In case you’ve missed it, the International Weightlifting Federation (IWF) has been going through an extensive process to update their anti-doping and clean sport regulations. Earlier this year in June, the International Olympic Committee (IOC) announced that they’d be decreasing the quota of weightlifting athletes for the 2020 Tokyo Olympics.
This news from June was later revealed to be a warning sign when IOC president Thomas Bach commented futher. He went on to state, “All must remain compliant with the Olympic charter and the world anti-doping code. We have sent a strong signal to weightlifting by reducing the quota for athlete for Tokyo 2020.”
[Check out some of the new rules that have been suggested for the sport of weightlifting the Sport Programme Commission.]

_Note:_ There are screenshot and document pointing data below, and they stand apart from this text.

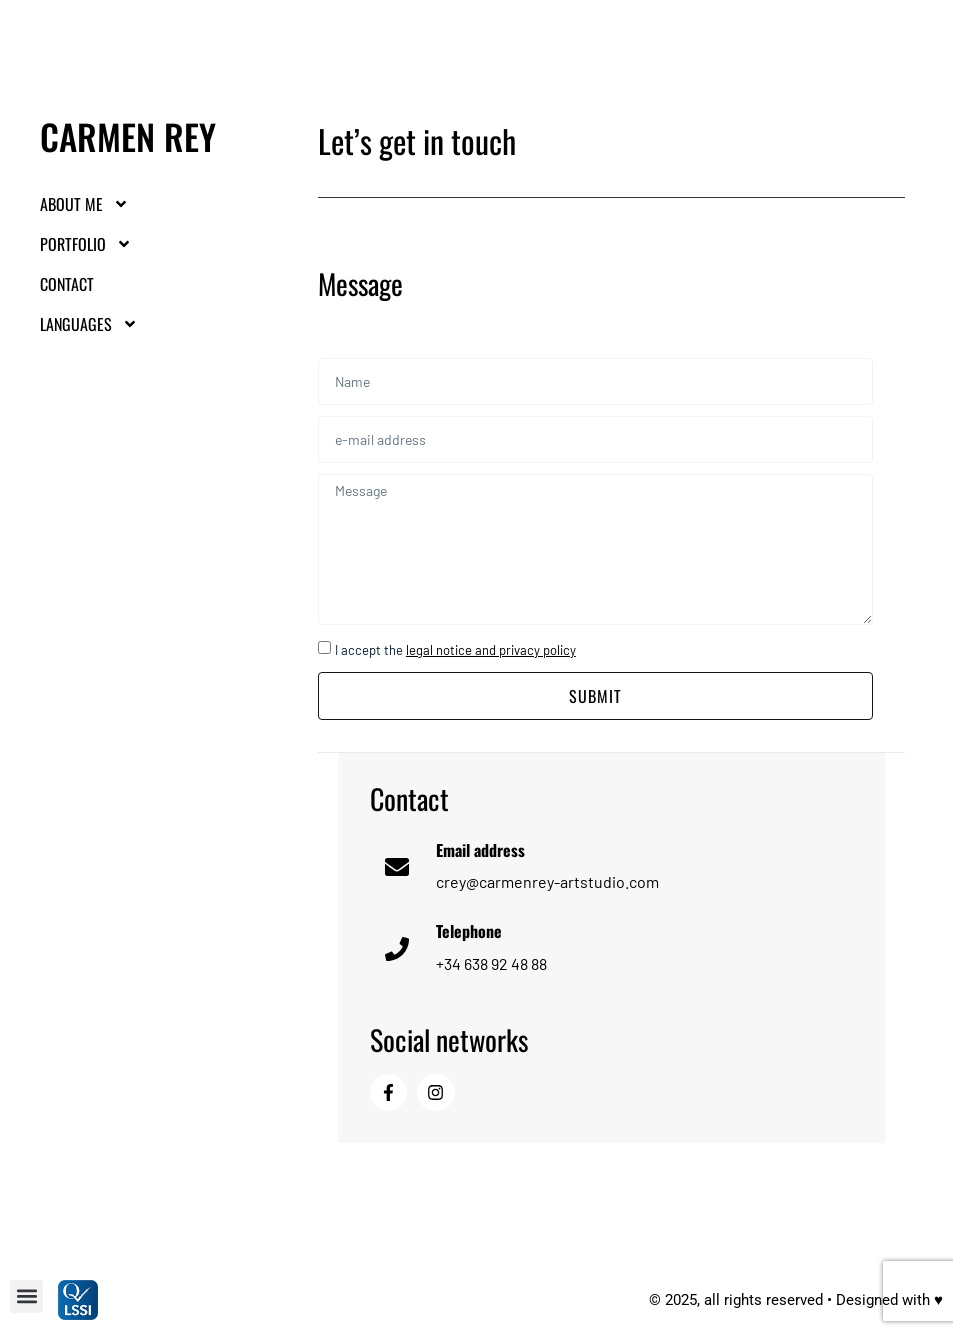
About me (84, 204)
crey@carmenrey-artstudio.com (547, 881)
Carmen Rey (128, 136)
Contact (67, 284)
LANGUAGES (89, 324)
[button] (26, 1296)
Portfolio (86, 244)
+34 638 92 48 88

Since then, the IWF has been working with a Clean Sport and Sports Programme Commission and independent advisers to update their anti-doping efforts and policies, along with creating new rules for the sport of weightlifting. On November 25th, after meeting in Anaheim ahead of the 2017 Weightlifting World Championships, the IWF’s Executive Board unanimously approved the recommendations provided by the Clean Sports Commission. Below, we’ve highlighted some of the main impacts from the IWF’s recent press release.
- Contracting with the Canadian Centre for Ethics in Sport and collaborating with the International Association of National Anti-Doping Organizations and WADA to develop increased and more effective no notice out-of-competition testing in high risk countries.
- Implementation of new rules in the IWF Anti-Doping Policy which send a clear deterrent message to IWF member federations that if they do not fulfill their anti-doping responsibilities to ensure that their athletes are clean, then they will lose their right to participate in international competition for a period up to four years.
- A requirement for athletes in in the IWF Registered Testing Pool and other national team athletes to provide IWF with an updated list of their coaches and other athlete support personnel.
- Enhanced anti-doping education devised in collaboration with WADA and International Association of National Anti-Doping Organizations.
These changes will form the foundation of what the IWF Executive Board plans to present to the IOC at their next meeting in December. In addition, the Clean Sport Commission will be continuing to work with the IWF for the next four years to ensure their changes stick and are beneficial for the sport.
The IWF’s president Tamas Ajan said, “Today marks the start of a new chapter for international weightlifting. We accept that in the past the incidence of doping in weightlifting has been too high and we had already moved aggressively to combat this. But with the excellent recommendations that we have approved today, we have a clear strategic plan for how to address this incidence and ensure that we move forward towards a cleaner future.”